Authenticity then, I will argue in this paper through an analysis of Pleasantville (Ross 1998), The Truman Show (Weir 1998) and The Stepford Wives (Oz 2004), is effectively envisaged as all that which has been excluded and repressed which returns and dislocates the ‘place myth’. That is to say, it is the plurality of difference (in architecture, in ethnicity, etc), and, more complex, that which could not be categorized, ordered: the ambiguous, the ambivalent. This process, I will show, is both a narrative pattern and a visual trope: it is signified not only by the deterioration of the houses, the disintegration of the families, but also by the sudden change in mise en scene, colour, tone and sound. I hope to show that in this particular instance, the inauthentic and the authentic are inevitably and necessarily in a tension, bound up with one another, and so contribute to a different understanding of former and latter.
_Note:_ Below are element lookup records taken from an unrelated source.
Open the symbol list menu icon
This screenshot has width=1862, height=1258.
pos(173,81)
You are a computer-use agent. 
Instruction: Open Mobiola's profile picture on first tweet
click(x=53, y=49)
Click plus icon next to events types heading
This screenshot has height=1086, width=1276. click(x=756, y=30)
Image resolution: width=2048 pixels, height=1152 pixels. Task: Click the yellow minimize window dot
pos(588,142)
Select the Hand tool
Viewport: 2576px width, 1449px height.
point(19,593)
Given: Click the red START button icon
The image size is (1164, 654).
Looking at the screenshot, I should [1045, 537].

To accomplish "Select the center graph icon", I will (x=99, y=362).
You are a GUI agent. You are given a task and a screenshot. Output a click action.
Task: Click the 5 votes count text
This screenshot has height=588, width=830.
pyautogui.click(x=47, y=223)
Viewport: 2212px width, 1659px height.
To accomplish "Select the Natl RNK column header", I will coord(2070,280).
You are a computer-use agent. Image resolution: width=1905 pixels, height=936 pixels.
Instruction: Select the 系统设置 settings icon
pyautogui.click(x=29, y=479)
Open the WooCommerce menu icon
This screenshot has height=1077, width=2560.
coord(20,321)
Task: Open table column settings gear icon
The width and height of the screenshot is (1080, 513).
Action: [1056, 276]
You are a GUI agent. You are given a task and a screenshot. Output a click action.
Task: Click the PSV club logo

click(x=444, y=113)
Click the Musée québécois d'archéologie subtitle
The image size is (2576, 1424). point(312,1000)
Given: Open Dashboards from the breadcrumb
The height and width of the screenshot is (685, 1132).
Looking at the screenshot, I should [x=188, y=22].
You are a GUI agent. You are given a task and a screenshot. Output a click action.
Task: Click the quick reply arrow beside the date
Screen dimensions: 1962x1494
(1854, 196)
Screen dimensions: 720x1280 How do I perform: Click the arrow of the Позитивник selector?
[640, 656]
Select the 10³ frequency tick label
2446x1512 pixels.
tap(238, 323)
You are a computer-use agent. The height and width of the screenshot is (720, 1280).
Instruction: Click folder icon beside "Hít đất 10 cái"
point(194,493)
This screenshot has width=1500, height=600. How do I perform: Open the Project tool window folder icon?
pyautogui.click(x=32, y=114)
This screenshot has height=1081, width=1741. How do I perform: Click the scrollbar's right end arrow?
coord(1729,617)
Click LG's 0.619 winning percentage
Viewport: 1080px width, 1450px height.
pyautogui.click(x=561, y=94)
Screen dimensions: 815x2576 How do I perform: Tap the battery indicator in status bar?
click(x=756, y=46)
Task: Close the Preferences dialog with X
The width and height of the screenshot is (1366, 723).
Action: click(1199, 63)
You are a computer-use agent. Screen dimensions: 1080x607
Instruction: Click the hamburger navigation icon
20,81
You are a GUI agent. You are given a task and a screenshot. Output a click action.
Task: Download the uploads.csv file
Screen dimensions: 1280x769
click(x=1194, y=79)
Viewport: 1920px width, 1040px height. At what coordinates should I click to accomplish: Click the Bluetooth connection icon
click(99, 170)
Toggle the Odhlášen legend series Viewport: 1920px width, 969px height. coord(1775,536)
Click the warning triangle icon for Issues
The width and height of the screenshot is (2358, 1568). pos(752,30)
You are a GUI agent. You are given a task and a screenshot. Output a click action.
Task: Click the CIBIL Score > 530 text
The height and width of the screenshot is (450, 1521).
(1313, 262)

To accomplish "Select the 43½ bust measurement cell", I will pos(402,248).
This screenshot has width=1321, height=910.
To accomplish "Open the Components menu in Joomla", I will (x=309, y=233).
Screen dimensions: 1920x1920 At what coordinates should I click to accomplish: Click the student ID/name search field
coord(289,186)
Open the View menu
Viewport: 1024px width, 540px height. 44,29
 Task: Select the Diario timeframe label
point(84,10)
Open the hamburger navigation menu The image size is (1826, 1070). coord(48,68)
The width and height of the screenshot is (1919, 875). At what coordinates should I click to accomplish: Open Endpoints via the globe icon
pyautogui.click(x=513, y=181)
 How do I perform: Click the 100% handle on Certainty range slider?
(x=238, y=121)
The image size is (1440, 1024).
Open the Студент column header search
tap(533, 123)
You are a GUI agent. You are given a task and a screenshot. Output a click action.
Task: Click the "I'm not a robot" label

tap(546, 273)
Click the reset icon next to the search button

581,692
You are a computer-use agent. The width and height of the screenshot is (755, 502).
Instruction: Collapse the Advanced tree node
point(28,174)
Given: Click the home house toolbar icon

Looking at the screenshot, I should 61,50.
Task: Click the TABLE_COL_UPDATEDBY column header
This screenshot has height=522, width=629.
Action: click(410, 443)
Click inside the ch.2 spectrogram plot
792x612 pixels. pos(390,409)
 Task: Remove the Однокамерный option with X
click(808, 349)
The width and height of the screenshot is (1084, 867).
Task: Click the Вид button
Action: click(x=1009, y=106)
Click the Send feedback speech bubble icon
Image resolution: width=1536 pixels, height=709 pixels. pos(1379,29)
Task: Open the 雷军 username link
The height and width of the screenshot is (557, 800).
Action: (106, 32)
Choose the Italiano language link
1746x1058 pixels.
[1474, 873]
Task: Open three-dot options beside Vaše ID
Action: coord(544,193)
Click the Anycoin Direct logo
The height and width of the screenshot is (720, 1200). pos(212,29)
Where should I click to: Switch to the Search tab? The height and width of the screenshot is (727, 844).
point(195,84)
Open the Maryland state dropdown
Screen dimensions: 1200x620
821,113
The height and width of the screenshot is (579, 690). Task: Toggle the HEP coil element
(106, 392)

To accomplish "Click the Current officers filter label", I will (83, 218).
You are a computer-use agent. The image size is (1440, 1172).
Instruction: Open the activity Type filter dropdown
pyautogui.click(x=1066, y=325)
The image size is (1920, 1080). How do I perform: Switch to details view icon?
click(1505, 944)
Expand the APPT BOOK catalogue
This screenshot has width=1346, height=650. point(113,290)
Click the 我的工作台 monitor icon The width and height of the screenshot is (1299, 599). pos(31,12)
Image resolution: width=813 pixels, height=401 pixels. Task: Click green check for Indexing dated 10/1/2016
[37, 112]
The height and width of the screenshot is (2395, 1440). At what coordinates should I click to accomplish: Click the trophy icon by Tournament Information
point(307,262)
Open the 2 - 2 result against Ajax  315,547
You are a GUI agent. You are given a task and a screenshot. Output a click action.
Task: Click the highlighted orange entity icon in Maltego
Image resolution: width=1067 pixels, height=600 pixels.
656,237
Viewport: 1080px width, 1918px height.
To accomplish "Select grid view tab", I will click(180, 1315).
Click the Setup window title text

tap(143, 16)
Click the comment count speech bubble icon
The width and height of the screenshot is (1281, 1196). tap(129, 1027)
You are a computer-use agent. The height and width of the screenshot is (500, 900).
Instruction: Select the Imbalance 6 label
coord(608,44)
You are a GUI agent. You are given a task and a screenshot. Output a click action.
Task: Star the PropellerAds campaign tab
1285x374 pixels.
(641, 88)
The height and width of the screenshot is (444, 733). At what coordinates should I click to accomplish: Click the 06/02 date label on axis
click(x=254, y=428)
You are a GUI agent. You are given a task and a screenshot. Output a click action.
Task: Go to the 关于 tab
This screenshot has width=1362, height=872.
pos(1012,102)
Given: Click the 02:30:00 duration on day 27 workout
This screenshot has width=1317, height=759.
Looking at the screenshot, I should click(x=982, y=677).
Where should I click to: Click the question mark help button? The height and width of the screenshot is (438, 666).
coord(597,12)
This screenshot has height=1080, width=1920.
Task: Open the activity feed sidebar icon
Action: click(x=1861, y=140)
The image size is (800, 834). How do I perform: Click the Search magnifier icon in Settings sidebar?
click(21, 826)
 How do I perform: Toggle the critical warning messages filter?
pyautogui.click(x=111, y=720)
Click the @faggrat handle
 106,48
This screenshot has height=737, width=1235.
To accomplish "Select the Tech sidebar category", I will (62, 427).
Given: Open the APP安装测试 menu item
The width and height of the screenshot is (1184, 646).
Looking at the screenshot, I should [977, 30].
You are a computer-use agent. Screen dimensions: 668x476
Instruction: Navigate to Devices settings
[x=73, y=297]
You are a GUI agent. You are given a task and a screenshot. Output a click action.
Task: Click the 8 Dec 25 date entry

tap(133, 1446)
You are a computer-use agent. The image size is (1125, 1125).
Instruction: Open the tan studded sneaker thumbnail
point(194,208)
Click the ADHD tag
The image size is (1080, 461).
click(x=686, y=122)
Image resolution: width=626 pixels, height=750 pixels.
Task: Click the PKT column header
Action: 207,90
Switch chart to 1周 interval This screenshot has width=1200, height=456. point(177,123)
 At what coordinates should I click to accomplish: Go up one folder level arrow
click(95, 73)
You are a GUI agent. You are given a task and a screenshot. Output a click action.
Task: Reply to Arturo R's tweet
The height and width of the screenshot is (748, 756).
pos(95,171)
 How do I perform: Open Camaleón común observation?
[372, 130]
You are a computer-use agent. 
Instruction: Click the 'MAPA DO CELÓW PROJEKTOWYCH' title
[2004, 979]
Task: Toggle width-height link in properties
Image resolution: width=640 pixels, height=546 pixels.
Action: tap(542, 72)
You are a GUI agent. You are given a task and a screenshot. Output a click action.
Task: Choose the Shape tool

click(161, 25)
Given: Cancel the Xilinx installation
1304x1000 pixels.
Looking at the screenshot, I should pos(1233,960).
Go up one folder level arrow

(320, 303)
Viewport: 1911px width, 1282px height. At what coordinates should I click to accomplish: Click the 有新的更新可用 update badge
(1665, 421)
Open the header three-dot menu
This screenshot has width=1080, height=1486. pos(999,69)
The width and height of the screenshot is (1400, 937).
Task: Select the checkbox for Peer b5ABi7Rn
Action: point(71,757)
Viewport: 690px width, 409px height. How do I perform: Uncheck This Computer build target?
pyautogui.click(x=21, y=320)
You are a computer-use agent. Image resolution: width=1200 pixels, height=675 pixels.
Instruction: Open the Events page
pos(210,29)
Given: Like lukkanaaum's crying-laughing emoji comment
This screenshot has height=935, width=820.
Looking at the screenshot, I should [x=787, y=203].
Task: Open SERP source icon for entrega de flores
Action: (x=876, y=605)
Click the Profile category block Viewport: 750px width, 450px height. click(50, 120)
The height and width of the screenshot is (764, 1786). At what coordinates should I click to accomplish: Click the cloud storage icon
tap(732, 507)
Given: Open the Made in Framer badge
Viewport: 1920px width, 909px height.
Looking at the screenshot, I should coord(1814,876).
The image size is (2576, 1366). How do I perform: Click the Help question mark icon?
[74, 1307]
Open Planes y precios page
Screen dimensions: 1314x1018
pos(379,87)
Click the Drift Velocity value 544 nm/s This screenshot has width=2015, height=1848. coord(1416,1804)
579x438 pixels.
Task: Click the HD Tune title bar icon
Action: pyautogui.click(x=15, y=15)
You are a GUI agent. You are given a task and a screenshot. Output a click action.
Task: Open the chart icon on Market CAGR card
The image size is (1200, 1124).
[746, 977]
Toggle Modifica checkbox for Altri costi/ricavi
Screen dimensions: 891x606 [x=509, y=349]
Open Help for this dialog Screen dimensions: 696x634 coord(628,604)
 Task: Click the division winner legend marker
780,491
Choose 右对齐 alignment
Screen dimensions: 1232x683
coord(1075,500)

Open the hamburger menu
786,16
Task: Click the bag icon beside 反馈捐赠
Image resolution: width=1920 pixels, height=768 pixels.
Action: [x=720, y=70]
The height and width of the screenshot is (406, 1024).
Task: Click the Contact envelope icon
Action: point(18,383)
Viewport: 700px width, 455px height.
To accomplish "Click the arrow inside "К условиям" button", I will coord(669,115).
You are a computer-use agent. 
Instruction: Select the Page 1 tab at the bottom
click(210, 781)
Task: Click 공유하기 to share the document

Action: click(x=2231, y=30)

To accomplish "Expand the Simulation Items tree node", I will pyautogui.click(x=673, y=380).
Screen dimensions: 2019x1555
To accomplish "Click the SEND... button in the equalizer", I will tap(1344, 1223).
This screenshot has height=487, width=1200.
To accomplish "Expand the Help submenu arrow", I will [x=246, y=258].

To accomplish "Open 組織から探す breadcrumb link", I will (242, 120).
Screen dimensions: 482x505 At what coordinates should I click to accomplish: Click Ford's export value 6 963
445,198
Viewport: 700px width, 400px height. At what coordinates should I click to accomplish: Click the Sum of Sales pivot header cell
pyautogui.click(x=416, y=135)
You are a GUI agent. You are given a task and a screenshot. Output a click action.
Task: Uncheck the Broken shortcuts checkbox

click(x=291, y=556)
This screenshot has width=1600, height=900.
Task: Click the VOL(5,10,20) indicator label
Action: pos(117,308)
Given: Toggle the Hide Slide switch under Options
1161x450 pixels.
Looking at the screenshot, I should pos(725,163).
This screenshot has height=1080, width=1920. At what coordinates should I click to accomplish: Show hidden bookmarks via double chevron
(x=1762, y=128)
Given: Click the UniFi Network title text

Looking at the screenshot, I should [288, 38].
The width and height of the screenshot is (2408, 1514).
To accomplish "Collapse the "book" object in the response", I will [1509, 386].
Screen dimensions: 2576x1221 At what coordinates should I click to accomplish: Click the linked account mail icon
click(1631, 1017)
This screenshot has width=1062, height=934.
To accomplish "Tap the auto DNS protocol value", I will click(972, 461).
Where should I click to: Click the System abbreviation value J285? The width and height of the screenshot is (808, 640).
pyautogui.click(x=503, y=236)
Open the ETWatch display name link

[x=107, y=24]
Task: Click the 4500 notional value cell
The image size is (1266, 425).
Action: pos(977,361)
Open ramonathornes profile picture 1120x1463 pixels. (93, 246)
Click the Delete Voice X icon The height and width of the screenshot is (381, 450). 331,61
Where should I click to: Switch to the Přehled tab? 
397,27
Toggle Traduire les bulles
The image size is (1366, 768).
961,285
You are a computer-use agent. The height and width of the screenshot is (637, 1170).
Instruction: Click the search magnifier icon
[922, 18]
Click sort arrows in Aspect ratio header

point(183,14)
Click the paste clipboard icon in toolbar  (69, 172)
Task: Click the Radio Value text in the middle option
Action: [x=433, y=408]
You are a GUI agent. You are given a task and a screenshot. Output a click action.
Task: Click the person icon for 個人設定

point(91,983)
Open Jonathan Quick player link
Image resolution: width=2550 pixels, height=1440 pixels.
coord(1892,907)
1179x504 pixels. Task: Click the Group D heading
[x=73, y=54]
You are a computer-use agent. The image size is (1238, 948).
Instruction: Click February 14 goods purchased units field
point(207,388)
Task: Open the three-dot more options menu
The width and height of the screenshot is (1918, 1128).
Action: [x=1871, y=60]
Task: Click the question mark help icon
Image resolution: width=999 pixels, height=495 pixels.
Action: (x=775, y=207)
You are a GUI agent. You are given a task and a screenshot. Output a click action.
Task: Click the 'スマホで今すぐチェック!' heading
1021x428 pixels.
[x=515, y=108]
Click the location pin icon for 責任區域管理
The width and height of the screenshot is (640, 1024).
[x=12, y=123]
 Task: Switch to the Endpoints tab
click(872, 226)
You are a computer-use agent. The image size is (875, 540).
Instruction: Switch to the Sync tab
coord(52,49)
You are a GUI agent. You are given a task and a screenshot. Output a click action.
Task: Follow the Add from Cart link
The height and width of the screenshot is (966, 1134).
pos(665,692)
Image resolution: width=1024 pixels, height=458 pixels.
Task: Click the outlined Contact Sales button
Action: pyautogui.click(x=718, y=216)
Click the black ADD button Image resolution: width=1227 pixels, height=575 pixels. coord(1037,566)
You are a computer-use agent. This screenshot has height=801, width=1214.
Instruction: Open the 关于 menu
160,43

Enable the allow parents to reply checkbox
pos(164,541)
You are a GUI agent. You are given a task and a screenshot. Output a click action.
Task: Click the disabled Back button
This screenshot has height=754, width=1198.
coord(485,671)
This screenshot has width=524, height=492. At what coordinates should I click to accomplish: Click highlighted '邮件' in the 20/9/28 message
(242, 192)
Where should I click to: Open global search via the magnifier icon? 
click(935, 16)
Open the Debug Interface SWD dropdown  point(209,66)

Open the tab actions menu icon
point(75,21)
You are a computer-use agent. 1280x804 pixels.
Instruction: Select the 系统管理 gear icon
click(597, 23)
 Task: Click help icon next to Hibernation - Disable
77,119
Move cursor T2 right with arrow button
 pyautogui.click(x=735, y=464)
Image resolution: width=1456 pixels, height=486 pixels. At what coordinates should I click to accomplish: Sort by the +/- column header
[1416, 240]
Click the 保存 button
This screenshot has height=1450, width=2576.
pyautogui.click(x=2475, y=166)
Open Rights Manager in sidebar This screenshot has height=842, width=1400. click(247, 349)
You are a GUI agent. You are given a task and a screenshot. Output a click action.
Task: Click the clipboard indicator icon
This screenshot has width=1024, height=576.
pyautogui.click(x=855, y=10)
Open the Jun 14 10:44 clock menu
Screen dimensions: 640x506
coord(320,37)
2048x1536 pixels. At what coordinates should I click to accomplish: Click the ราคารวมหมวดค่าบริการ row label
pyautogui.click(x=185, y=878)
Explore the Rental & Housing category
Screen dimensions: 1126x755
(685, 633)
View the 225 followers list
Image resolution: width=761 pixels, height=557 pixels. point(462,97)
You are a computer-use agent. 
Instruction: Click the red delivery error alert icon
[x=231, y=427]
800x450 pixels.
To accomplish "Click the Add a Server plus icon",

Unrealism and the Hollywood Happy Ending

James MacDowell

This paper is related to my ongoing research into issues surrounding the ‘Hollywood happy ending’ – a subject that, despite its apparent prevalence, has received surprisingly little sustained attention from the field of film studies.

Apparently signifying the epitome of cinematic artifice, the ‘happy ending’ of Hollywood cinema is often assumed, within both academic and popular discourses, to be a narrative device that reveals fundamentally ‘unrealistic’ or ‘inauthentic’ impulses. In instances in which a critic wishes to defend a particular ‘happy ending’, it is common for the defence to be mounted in terms that describe the ending as constituting an ironic, self-consciously false, inflection of the trope. David Bordwell, for example, has said that ‘unmotivated happy endings’ can ‘force us to recognize the conventions that rule classical cinema,’ and ‘flaunt the disparity between what we ask of art and what we know of social life’.